Write out exactly the lines from the one containing "1200x675 pixels." through the last line of the records below, both included, and leave out any pictures.
*** Opening EXERCISE DATA ***
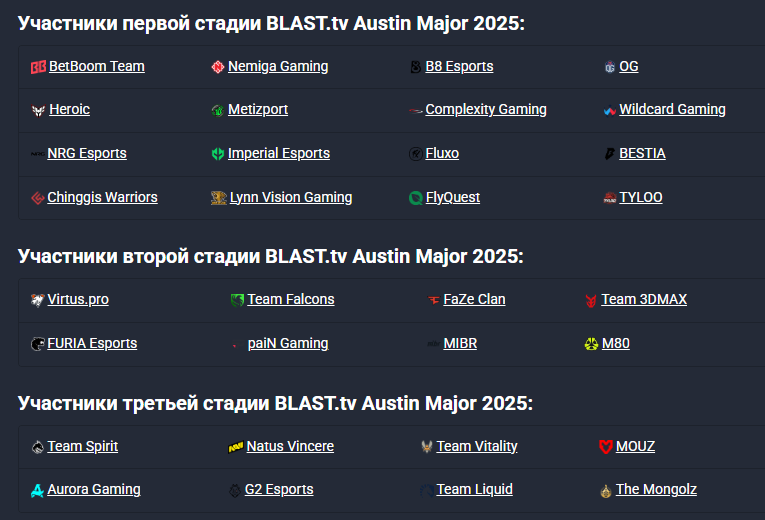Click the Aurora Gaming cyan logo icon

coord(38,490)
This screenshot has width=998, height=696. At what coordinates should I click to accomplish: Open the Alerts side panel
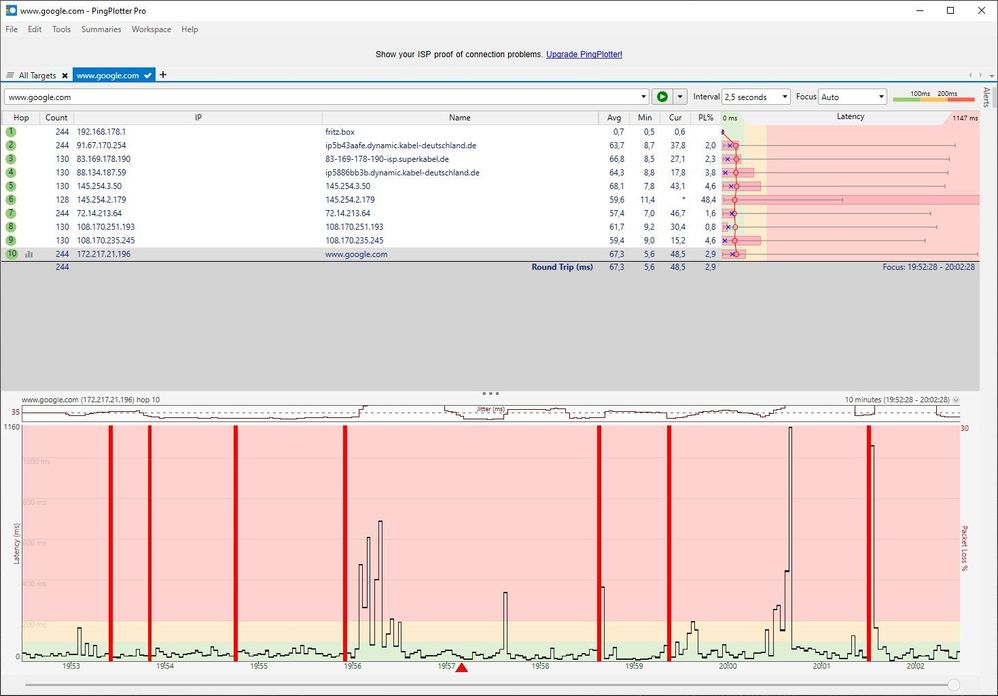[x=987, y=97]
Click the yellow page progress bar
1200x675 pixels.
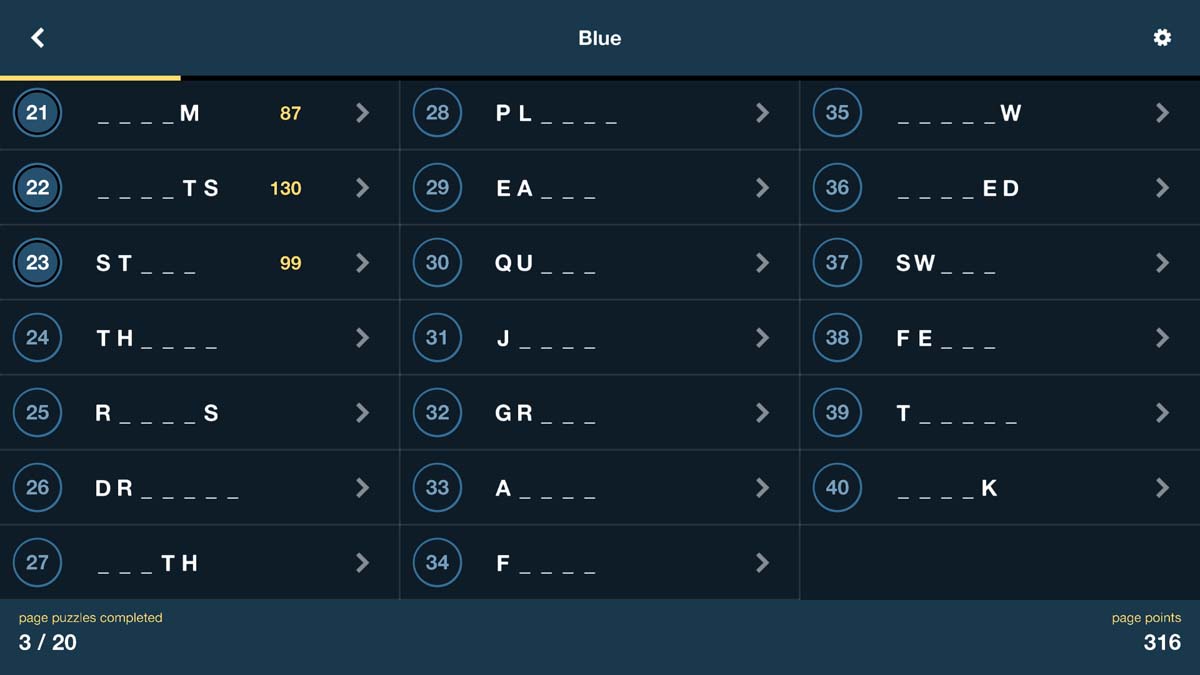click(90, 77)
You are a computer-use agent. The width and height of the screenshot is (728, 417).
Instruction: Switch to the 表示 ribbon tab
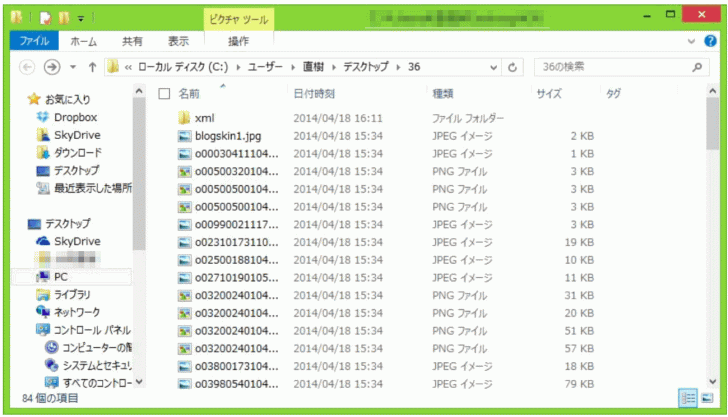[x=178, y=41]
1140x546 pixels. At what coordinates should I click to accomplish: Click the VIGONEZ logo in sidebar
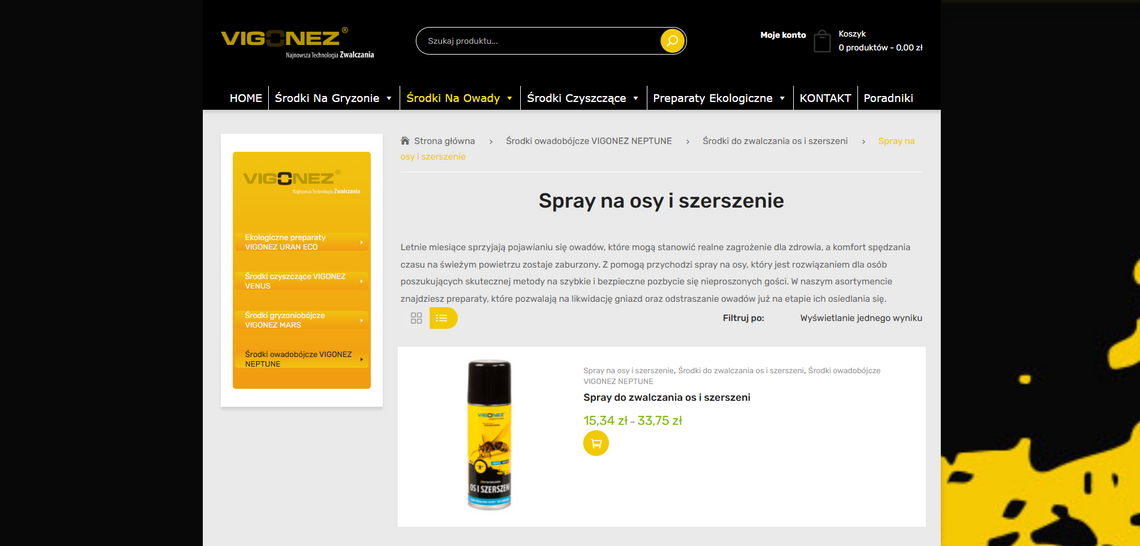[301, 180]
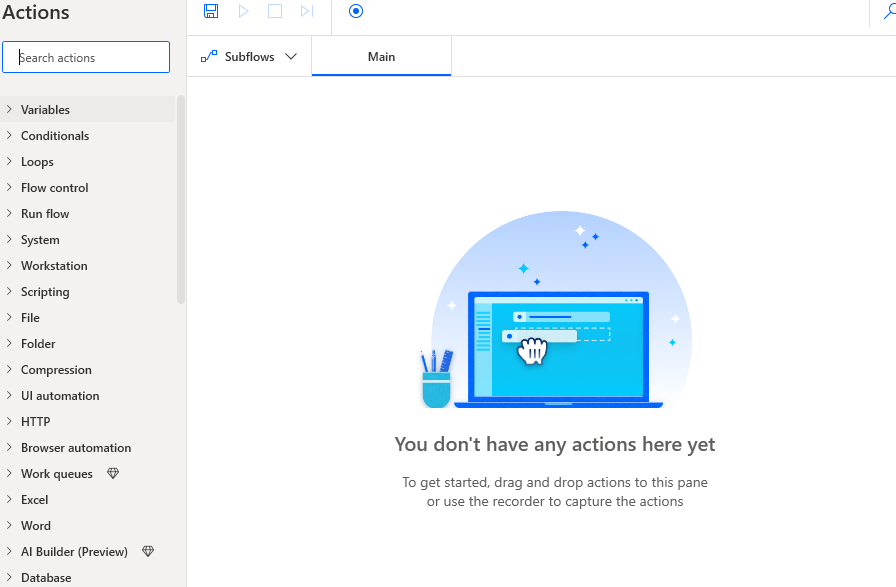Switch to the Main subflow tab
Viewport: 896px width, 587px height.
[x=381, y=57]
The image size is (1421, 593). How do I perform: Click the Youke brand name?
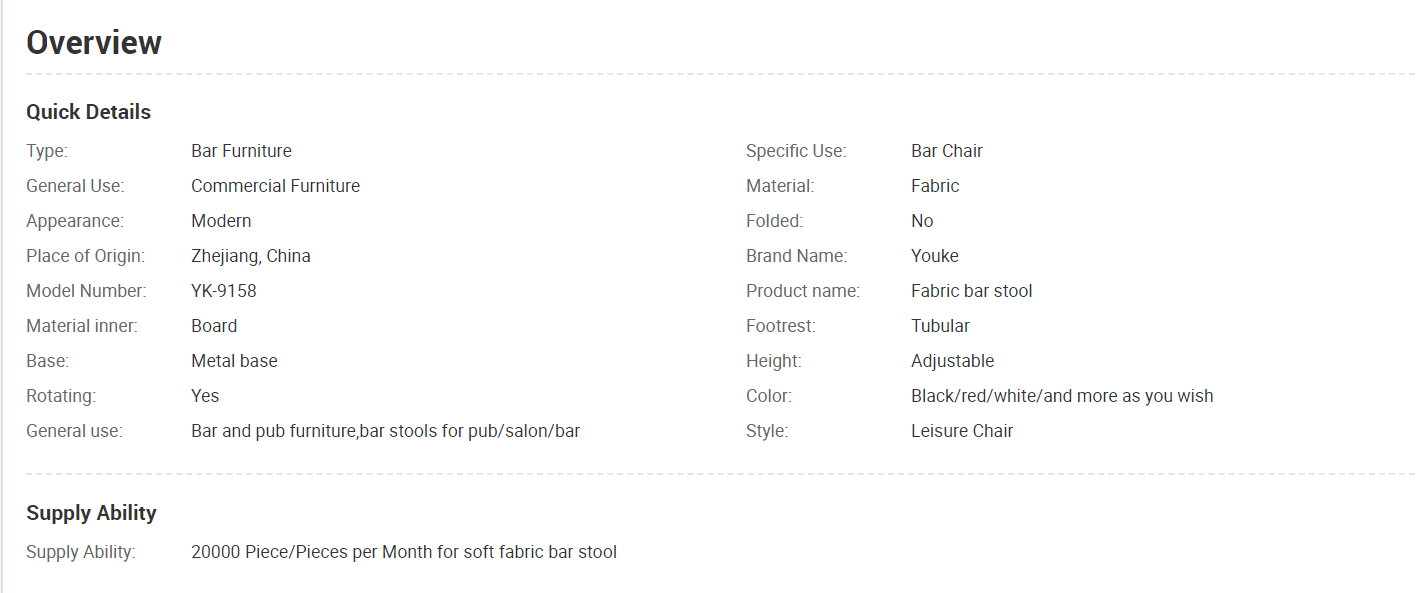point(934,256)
*** Closing EXERCISE DATA ***
TASK SOLUTION |
1200x675 pixels.
click(90, 77)
You are a computer-use agent. The width and height of the screenshot is (728, 417).
Instruction: Switch to the 表示 ribbon tab
[x=178, y=41]
1140x546 pixels. At what coordinates should I click to accomplish: Click the VIGONEZ logo in sidebar
[301, 180]
Switch to the Main subflow tab
Viewport: 896px width, 587px height.
[x=381, y=57]
The image size is (1421, 593). How do I perform: Click the Youke brand name?
point(934,256)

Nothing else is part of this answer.